►

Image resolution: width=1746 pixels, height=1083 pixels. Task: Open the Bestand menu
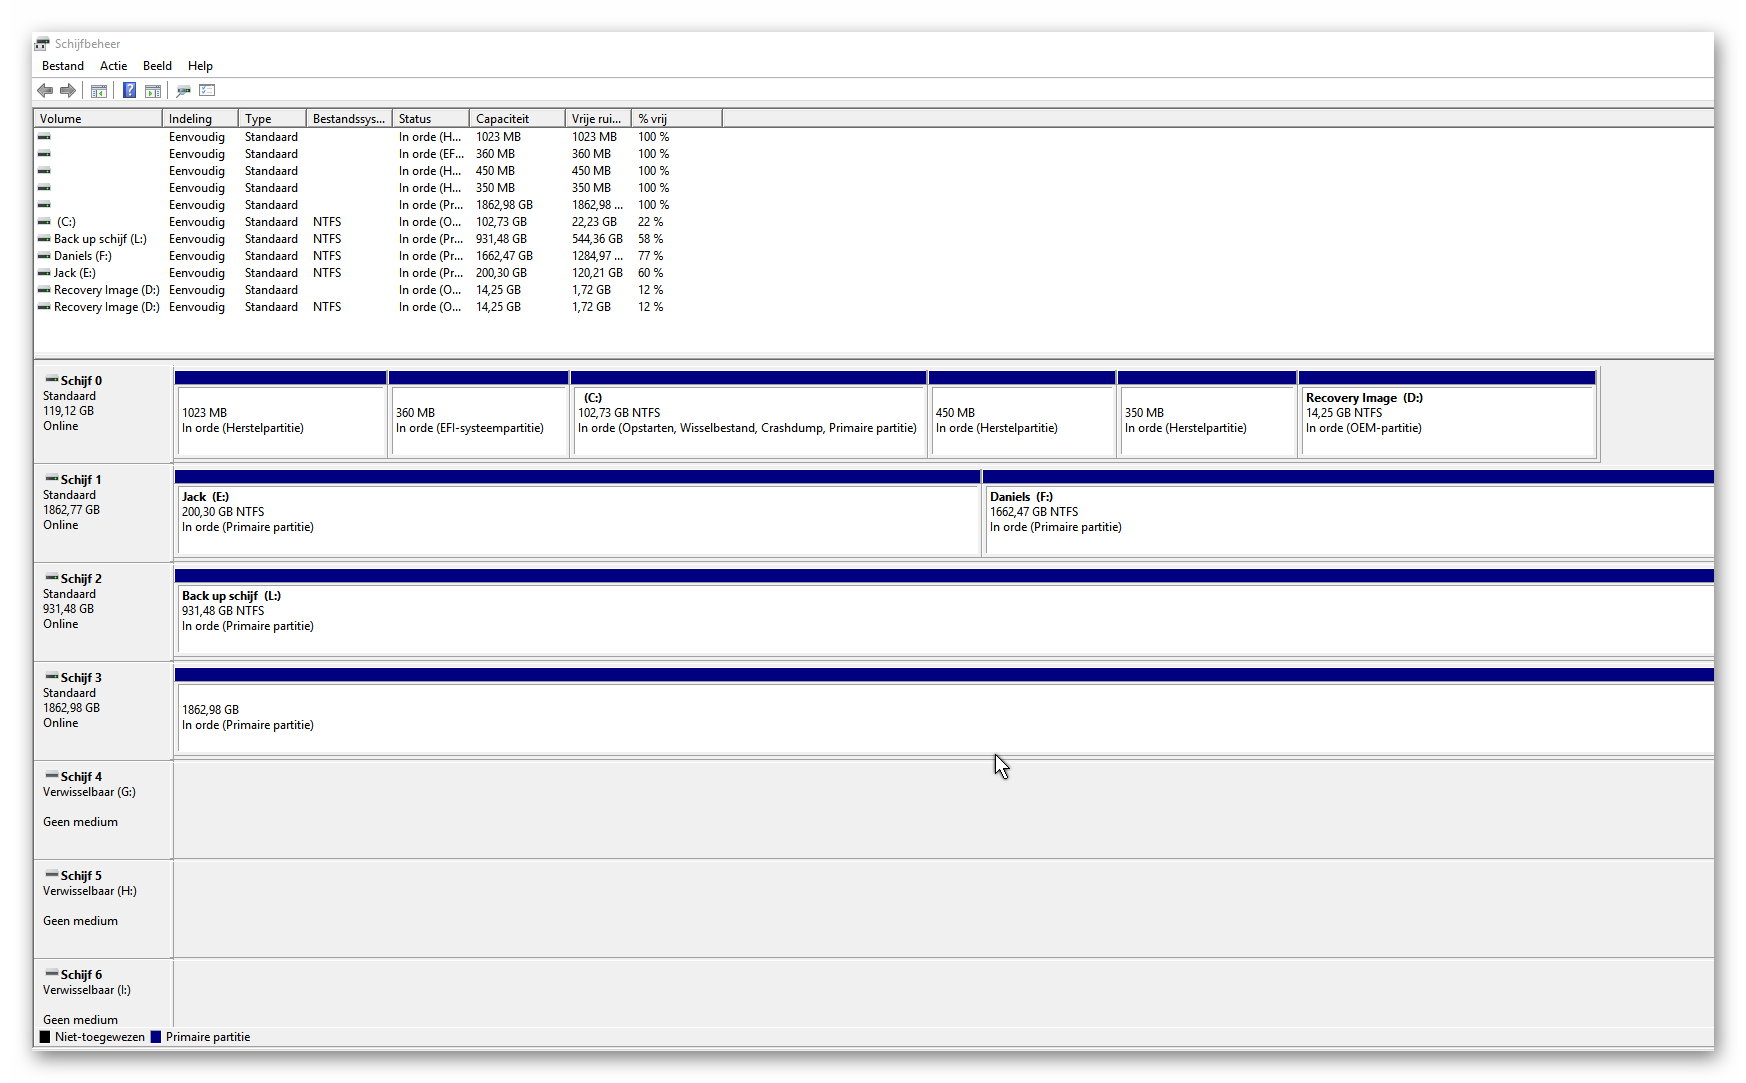point(62,66)
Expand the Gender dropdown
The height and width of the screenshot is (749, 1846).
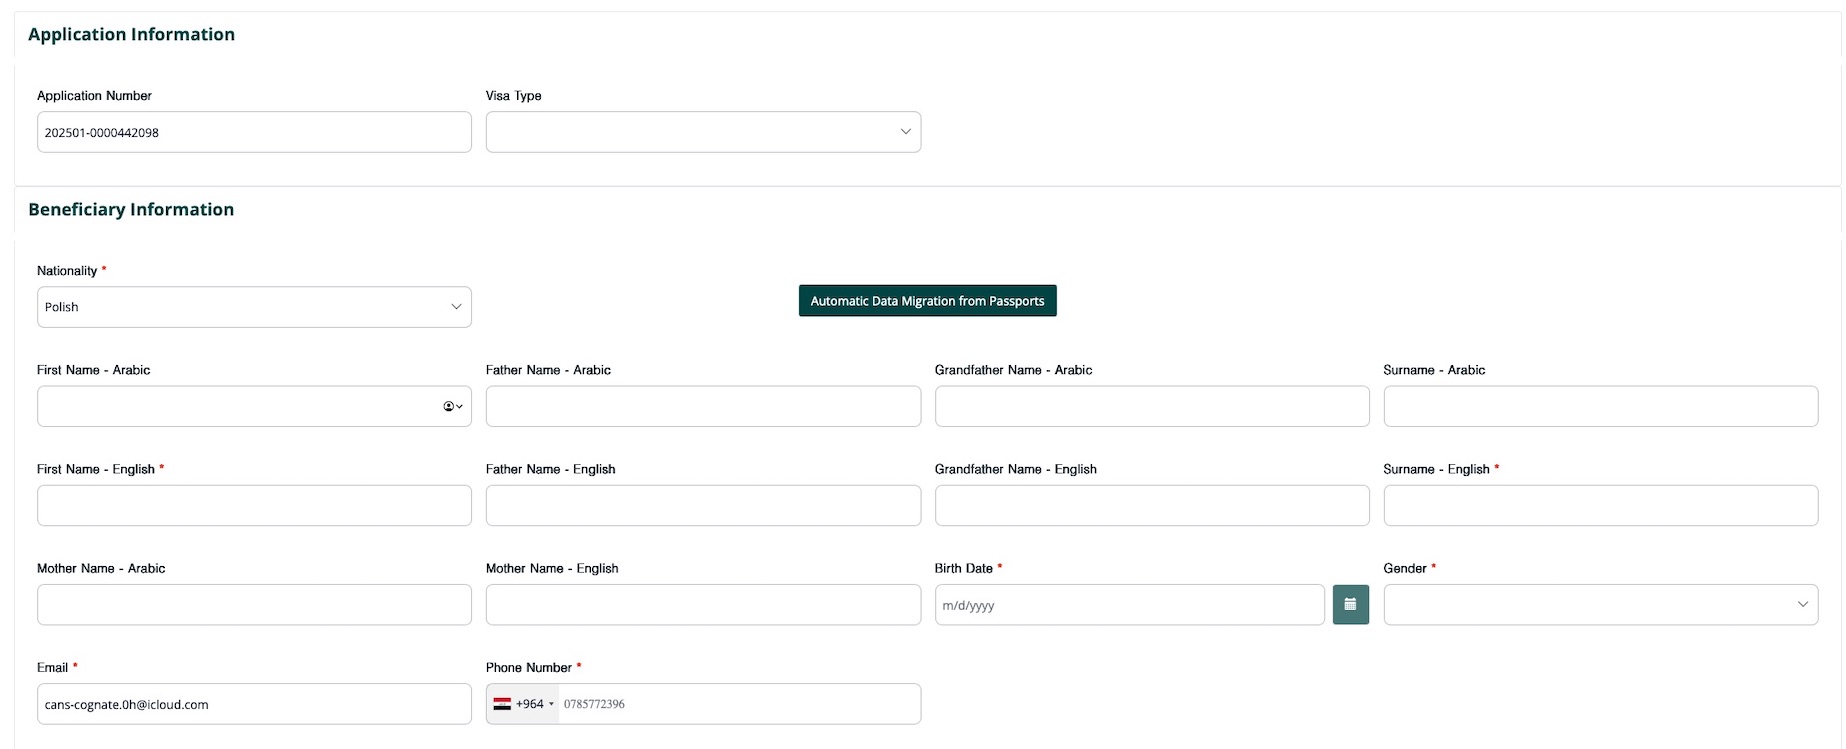(x=1600, y=605)
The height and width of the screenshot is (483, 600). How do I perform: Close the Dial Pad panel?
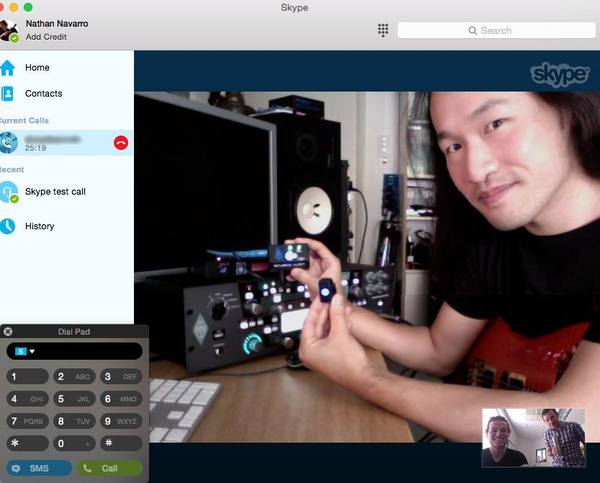[x=8, y=331]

◄

◆ Exercise instructions
Copy out every line of text in the records above without any changes, and leave the pictures out.

◆ Final result
Image resolution: width=1746 pixels, height=1083 pixels. Task: Open the Bestand menu
point(62,66)
Expand the Gender dropdown
The height and width of the screenshot is (749, 1846).
(x=1600, y=605)
The height and width of the screenshot is (483, 600). How do I perform: Close the Dial Pad panel?
[x=8, y=331]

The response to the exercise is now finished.